DOCUMENT SECTION.

◆ ◆ ◆

Austria and Germany opted to wait seven years, the maximum delay allowed by the EU, before opening their doors to workers from the eight former communist bloc countries. Indeed, unlike Britain, Germany has always taken a long time to even acknowledge immigration as a fact.
It took Chancellor Angela Merkel’s conservative Christian Democrats until 1991 to erase the phrase “Germany is not an immigration country” from their party program. The debate is ongoing about the way immigrants, particularly those from a Muslim country like Turkey, should be integrated into German society. Today, more than 1.6 million Turks live in Germany, many first brought into the country during the 1950s and 1960s as cheap “Gastarbeiter” (guest workers) for West German industry.

◆ ◆ ◆

PROVIDED DATA.
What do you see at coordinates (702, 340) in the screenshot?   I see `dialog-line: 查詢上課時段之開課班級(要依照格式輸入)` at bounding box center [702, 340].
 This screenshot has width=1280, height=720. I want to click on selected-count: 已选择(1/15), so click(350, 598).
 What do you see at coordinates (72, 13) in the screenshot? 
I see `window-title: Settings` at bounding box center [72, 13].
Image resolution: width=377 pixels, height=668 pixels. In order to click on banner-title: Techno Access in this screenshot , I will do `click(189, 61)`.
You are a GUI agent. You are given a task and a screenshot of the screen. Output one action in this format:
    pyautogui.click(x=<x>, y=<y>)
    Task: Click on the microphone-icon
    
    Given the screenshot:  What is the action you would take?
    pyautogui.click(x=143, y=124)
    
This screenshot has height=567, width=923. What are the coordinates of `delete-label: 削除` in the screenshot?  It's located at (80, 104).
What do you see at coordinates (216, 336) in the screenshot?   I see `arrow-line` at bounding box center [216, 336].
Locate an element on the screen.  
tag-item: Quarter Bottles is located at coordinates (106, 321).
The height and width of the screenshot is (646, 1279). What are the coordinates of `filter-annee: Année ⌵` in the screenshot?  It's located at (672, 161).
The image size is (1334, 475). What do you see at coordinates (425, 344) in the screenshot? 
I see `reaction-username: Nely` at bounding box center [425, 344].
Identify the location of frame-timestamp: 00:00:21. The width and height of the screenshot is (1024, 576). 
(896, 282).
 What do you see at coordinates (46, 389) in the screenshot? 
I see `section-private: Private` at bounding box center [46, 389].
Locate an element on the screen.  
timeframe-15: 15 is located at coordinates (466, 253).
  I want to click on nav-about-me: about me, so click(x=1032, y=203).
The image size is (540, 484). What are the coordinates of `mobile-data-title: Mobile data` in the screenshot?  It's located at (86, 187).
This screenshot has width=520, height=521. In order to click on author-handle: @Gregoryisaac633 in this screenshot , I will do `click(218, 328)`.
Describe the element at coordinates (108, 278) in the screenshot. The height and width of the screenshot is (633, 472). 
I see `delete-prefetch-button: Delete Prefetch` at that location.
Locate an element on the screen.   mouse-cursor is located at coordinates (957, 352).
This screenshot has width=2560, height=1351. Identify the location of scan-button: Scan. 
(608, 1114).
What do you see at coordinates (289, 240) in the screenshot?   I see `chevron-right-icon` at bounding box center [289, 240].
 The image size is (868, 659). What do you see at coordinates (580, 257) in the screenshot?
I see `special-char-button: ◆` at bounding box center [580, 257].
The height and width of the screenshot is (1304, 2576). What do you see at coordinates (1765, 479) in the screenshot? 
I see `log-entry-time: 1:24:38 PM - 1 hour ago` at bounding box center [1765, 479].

◆ ◆ ◆

Carry on the passage about immigration to Germany, starting right after its last sentence.

RESPONSE AREA.
Whether the number of immigrants from Turkey will be matched by those from Germany’s largest neighbor, Poland, for example, remains to be seen. For those with higher education and good language skills, the UK and even the United States will still be more attractive destinations, although there is concern in Poland that well-trained nurses and other medical personnel may leave for Germany.
Many Poles will have good reason to stay home. Poland, the only EU country to get through the recession unharmed, is estimated to grow its economy by 3.8 percent this year. Jacek Robak, a diplomat with the Polish embassy in Berlin, says he checked with the Polish state train operator: “There are still free seats on the trains from Warsaw to Berlin!”